Tom White: January 2008

Wednesday 30 January 2008

Hadoop and Log File Analysis

I've always thought that Hadoop is a great fit for analyzing log files (I even wrote an article about it). The big win is that you can write ad hoc MapReduce queries against huge datasets and get results in minutes or hours. So I was interested to read Stu Hood's recent post about using Hadoop to analyze email log data:

Here at Mailtrust, Rackspace’s mail division, we are taking advantage of Hadoop to help us wrangle several hundred gigabytes of email log data that our mail servers generate each day. We’ve built a great tool for our support team that lets them search mail logs in order to troubleshoot problems for customers. Until recently, this log search and storage system was centered around a traditional relational database, which worked fine until the exponential growth in the volume of our dataset overcame what a single machine could cope with. The new logging backend we’ve developed based on Hadoop gives us virtually unlimited scalability.

The best bit was when they wrote a MapReduce query to find the geographic distribution of their users.

This data was so useful that we’ve scheduled the MapReduce job to run monthly and we will be using this data to help us decide which Rackspace data centers to place new mail servers in as we grow.

It's great when a technology has the ability to make such a positive contribution to your business. In Doug Cutting's words, it is "transformative".

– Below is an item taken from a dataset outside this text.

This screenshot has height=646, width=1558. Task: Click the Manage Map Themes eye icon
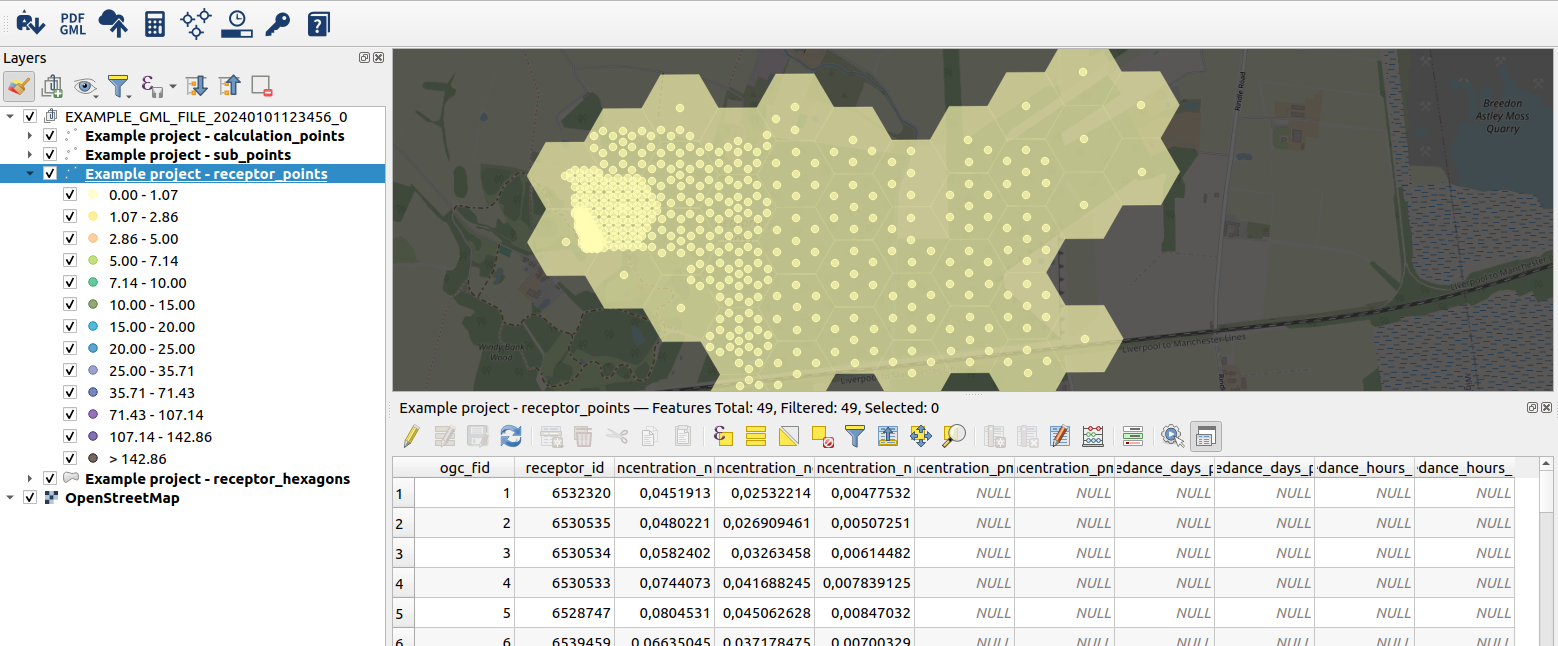tap(86, 86)
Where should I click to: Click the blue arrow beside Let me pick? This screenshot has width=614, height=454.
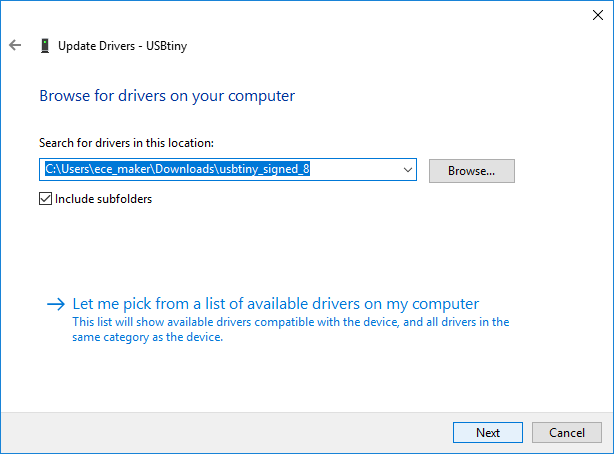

Can we take this further? It seems to me that there is a gap in the market for an open source web traffic analysis tool. Think Google Analytics where you can write your own queries. I wonder who's going to build such a thing?

Wednesday 16 January 2008

Hadoop is now an Apache Top Level Project

Doug Cutting just reported on the Hadoop lists that the Apache board voted this morning (US time) to make Hadoop a TLP. Until now it has been a Lucene subproject, which made sense when Hadoop was broken out from the Nutch codebase two years ago. Since then Hadoop has grown dramatically. This change will make it possible for a number of associated projects - such as HBase and Pig - to become Hadoop subprojects in their own right. (There are more details in the original discussion.)

Thanks for looking after us Lucene - it's been a great time so far and we'll keep in touch!

Sunday 13 January 2008

MapReduce, Map Reduce, Map/Reduce or Map-Reduce?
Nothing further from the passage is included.